● **Your instructions**
Find the word "Given" below. Copy each line that has it.

● **Pixel coordinate grounding data**
::::::::::
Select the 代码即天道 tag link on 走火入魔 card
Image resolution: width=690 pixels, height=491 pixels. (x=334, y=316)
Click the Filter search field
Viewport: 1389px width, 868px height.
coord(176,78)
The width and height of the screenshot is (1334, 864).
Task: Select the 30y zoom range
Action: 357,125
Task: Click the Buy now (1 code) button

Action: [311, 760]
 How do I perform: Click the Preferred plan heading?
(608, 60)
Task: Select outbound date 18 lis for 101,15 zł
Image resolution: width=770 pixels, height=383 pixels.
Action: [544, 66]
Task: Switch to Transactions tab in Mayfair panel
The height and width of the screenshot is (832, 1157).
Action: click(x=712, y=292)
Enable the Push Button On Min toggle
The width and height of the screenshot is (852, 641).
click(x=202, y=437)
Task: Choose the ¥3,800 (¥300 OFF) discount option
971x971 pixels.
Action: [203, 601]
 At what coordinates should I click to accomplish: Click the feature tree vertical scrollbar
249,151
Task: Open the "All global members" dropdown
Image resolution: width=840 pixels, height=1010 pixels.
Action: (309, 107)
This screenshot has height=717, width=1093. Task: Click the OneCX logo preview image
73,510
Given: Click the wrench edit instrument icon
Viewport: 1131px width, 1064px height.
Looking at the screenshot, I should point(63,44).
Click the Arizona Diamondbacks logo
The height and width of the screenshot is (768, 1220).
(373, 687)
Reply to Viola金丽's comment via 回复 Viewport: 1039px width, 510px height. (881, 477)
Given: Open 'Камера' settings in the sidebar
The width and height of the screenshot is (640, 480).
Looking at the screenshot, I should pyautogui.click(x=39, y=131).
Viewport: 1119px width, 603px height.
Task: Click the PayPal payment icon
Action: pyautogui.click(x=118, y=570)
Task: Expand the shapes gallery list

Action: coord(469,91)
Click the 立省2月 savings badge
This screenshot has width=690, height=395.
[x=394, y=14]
::::::::::
● **Answer for this exercise**
Given: Click the wrench edit instrument icon
Given: Open 'Камера' settings in the sidebar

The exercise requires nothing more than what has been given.